News/Research

Ken Goldberg at the 12th Annual Workshop on the Algorithmic Foundations of Robotics

18 Jan, 2017

Ken Goldberg at the 12th Annual Workshop on the Algorithmic Foundations of Robotics

UC Berkeley students and faculty attended the 12th International Workshop on the Algorithmic Foundations of Robotics (WAFR). The conference ran from Sunday December 18th to Tuesday the 20th, starting with technical tours of the UC Berkeley and Stanford robotics labs on Saturday the 17th. This year the main venue was the Exploratorium, a “public learning laboratory” founded by Frank Oppenheimer in 1969 and described by the New York Times as the most important science museum opened since the mid-20th century.

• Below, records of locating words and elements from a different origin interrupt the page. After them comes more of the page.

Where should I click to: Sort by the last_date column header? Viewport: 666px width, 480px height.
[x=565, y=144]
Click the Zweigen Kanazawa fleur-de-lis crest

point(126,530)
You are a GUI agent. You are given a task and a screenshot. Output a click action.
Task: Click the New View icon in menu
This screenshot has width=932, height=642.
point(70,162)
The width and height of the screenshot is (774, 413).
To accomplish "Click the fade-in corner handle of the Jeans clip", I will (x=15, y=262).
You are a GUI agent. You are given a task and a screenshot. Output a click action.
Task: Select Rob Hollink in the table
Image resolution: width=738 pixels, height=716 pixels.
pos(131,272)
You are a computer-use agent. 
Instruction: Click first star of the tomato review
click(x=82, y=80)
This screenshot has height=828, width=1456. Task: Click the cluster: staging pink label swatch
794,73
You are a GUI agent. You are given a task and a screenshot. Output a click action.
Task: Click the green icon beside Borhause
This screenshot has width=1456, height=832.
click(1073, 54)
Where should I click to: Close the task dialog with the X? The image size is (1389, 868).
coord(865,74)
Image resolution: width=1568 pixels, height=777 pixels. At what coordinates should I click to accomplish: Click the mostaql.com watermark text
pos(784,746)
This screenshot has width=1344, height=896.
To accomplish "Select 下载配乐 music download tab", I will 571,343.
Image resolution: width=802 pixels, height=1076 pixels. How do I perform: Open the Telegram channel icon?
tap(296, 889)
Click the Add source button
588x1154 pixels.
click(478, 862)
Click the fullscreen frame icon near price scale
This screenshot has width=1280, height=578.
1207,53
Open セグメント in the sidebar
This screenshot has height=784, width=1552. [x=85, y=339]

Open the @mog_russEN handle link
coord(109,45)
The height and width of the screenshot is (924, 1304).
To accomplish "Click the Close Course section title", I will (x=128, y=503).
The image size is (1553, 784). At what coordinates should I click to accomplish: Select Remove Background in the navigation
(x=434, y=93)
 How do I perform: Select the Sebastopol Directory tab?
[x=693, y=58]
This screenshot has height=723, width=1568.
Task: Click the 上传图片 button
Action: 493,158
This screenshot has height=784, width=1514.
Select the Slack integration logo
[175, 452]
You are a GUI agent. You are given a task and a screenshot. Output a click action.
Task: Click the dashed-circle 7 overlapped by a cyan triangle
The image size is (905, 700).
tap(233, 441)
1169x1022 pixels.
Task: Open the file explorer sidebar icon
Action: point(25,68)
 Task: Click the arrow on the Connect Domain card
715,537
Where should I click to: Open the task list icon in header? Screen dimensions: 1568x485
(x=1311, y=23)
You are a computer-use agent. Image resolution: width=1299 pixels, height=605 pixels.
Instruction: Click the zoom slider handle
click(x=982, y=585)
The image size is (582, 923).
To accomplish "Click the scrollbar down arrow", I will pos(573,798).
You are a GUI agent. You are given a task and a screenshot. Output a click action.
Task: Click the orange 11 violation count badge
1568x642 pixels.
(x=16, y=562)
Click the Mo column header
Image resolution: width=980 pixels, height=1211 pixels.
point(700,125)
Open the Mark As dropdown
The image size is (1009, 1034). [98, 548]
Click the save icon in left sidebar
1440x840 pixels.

Characterized as "a mad scientist's penny arcade, scientific funhouse, and experimental lab,” it is considered the prototype for participatory science museums around the world.

Goldberg was the chair of the conference's session on robust manipulation and assembly on the 20th. Several papers that Goldberg co-authored were presented at the conference, including Synthesis of Energy-Bounded Planar Caging Grasps using Persistent Homology; and SWIRL: A Sequential Windowed Inverse Reinforcement Learning Algorithm for Robot Tasks With Delayed Rewards.

The first Workshop on the Algorithmic Foundations of Robotics was held in San Francisco in 1994, organized by Jean-Claude Latombe, Dan Halperin, Lydia Kavraki, and Ken Goldberg as a single-track meeting for presenting new research on the design and analysis of robot algorithms from both theoretical and practical perspectives. Since then, WAFR has been held every two years in Toulouse, Houston, Dartmouth, Nice, Utrecht, New York, Guanajuato, Singapore, Boston, and Istanbul. Papers focus on fundamental algorithmic issues, such as complexity, machine learning, probabilistic reasoning, and applications to manufacturing, surgery, distributed robotics, human- robot interaction, intelligent prosthetics, computer animation, and computational biology.

WAFR 2016 was sponsored by CITRIS, NVIDIA, Siemens, Samsung, ABB, Skydio, Microsoft, The International Foundation for Robotics Research, OSARO, Disney, Softbank Robotics and the National Science Foundation.